_Your task_
This exercise calls for every line of the listing below that contains the word "agent".

_Extracted data_
********************

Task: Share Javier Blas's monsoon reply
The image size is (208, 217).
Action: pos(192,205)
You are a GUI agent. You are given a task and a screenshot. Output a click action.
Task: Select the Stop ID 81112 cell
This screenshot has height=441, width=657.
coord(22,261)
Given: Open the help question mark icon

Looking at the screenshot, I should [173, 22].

********************

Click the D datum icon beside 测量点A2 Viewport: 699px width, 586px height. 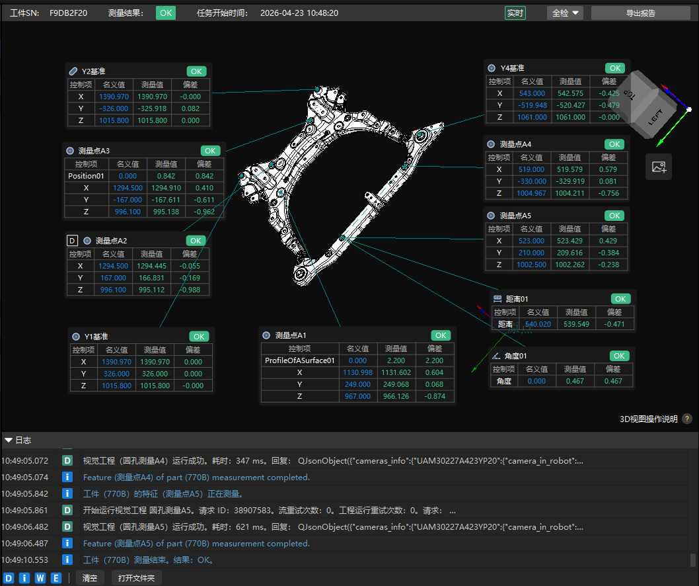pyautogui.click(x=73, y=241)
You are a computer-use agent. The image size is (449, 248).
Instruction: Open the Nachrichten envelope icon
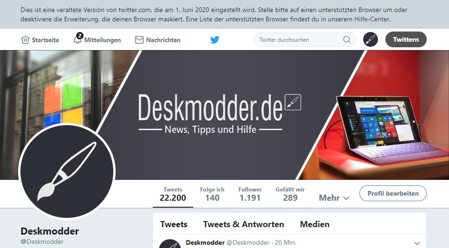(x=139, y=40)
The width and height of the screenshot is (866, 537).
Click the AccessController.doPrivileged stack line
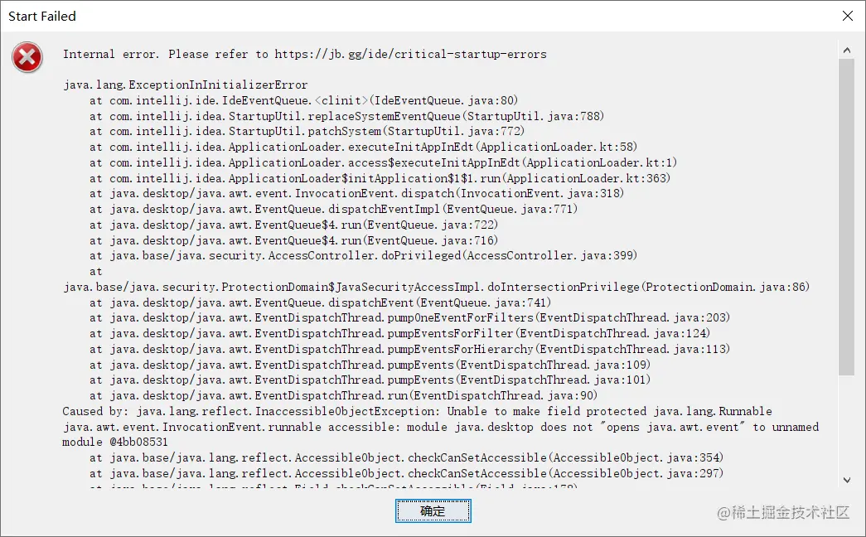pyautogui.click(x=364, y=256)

********************

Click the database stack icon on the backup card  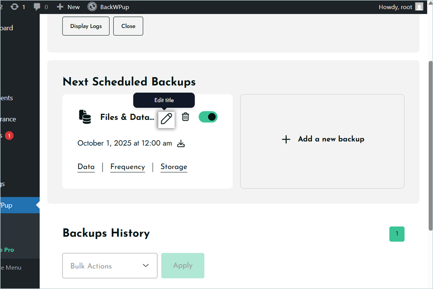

********************

_Task answer_
You are a GUI agent. You are given a task and a screenshot. Output a click action.
You are a computer-use agent. The image size is (449, 248).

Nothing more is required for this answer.